ESA, meanwhile, has produced Blue Murder: Killer Cop, which stars Richard Roxburgh as notorious former detective Roger Rogerson, now serving a life sentence for the murder of a drug dealer. A sequel to Blue Murder, which aired on the ABC in 1995, it will premiere on Seven this autumn.

Toni Collette, Matt Nable, Dan Wyllie, Emma Booth, Justin Smith, Damian Walshe-Howling, Steve Le Marquand, Aaron Pedersen and Aaron Jeffery co-star in the show. It has been directed by Michael Jenkins and executive produced by John Edwards, who collaborated on the original series.

Ross says: “The powerful performances will give a no-holds-barred look at the downfall of Roger Rogerson. It is not for the faint-hearted.”

Opinions are divided over whether producers need the co-operation of their subjects – an issue that flared when billionaire Gina Rinehart sued Nine and CJZ, claiming the 2015 drama House of Hancock defamed her.
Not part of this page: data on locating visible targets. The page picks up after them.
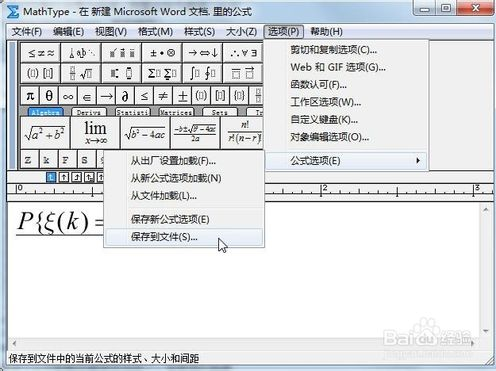Click 剪切和复制选项(C)... entry
Screen dimensions: 496x371
point(334,50)
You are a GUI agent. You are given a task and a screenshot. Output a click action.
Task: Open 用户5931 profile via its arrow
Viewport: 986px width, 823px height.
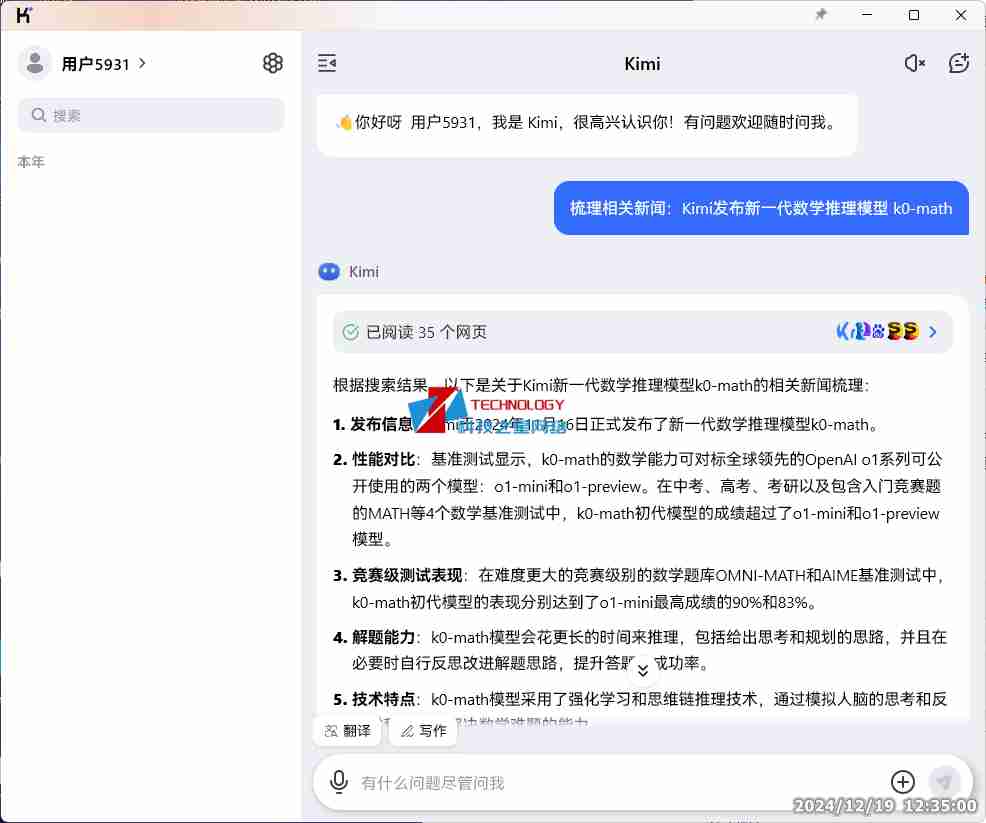pyautogui.click(x=140, y=63)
The programme focused on the feud between the late Lang Hancock (played by Sam Neill), his wife Rose Lacson (Peta Sergeant) and his daughter Gina (Mandy McElhinney).
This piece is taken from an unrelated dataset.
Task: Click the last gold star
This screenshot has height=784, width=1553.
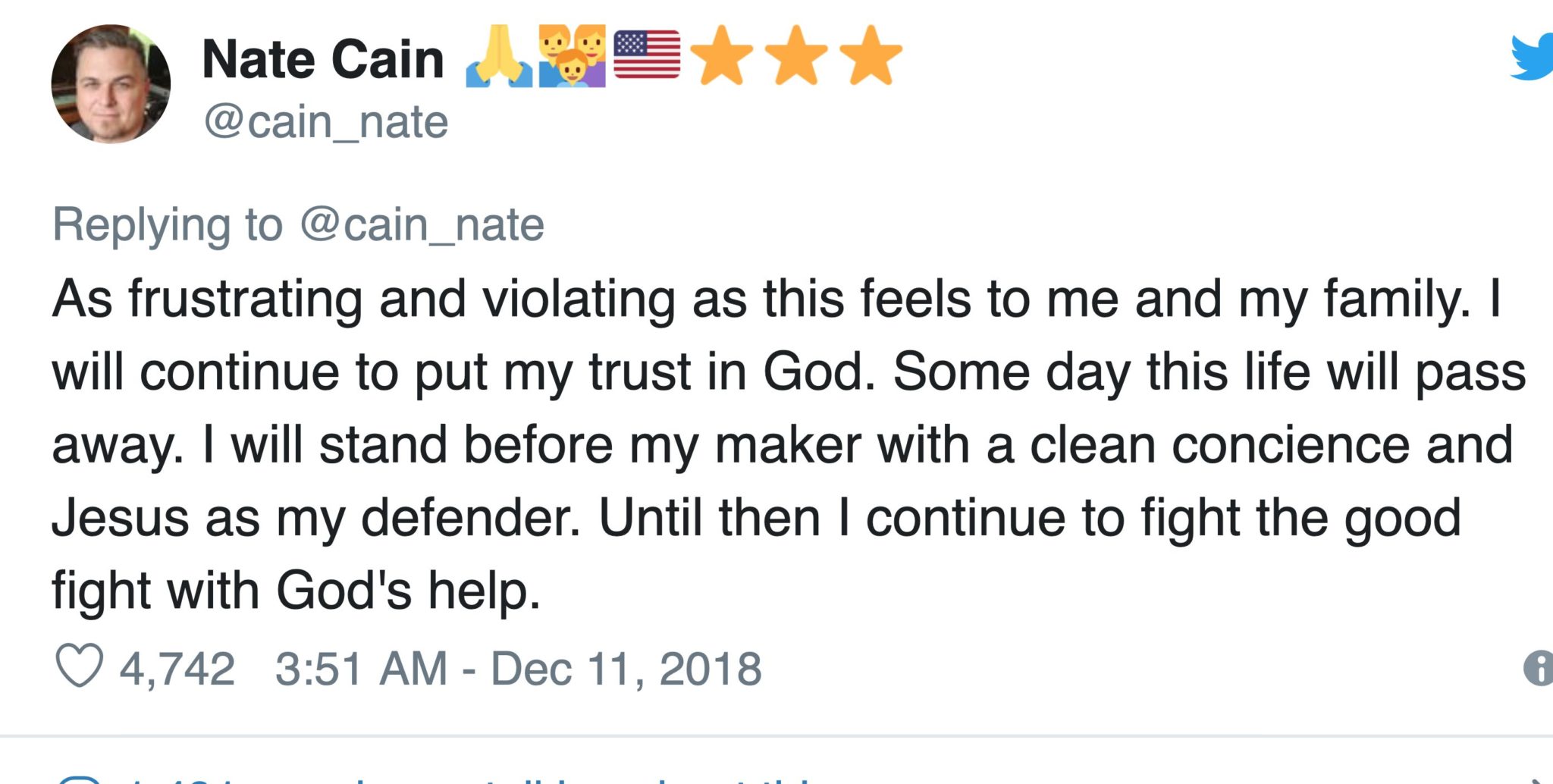Action: click(x=871, y=55)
The case was settled out of court in February, with Nine agreeing not to rebroadcast or stream the show and the broadcaster and producers publicly apologising to Rinehart and her family for any hurt or offence caused by the broadcast and its promotion.

Despite that, Murray says: “Personally, I think these stories are told better without the co-operation of the subjects. Imagine how different House of Hancock would have been if Gina Rinehart had script approval.”

CJZ head of drama Paul Bennett adds: “We do a huge amount of research on these productions and talk to as many people as we can, including the subjects if they are open to it. However, it is not essential at all to have their co-operation; in fact, having them on board has the potential to skew the process, as it can tend to make the piece more of a love letter to the subject rather than a more honest and probing investigation of their lives and what makes them tick.”

Newton-John was supportive of FMA’s mini, while Hoges’ producers obtained permission from Hogan and Cornell to recreate scenes from their TV shows and films. Both savvy businessmen, they own all rights to their content.

ESA’s Fennessy says: “If the subject is still living, it’s absolutely preferable to have their endorsement and support. If the subject is deceased, it’s just as important to have such from immediate family or the estate.”

While subjects who are internationally known are an advantage for producers in securing international distribution, this isn’t critical to the funding process. According to Ross, having a name who can help offshore sales is a bonus but that does not make or break the viability of a project, based on the current funding model.

However, Endemol Shine International CEO Cathy Payne notes that bios’ international potential hinges on their relevance to international audiences.

Crime sagas such as Catching Milat often travel more successfully than generic stories, she says, while Peter Allen: Not the Boy Next Door struggled because Allen is not widely known outside Australia, despite his 1981 Academy Award for the theme song to the movie Arthur, his brief marriage to Liza Minnelli and the Broadway hit The Boy from Oz, which starred Hugh Jackman.

While biopics have the potential to be big hits at home and abroad, finding a star name or story worthy of the television treatment is the key to success – but the reliance on public awareness or curiosity over the topic may also prove to be the limitation for the genre.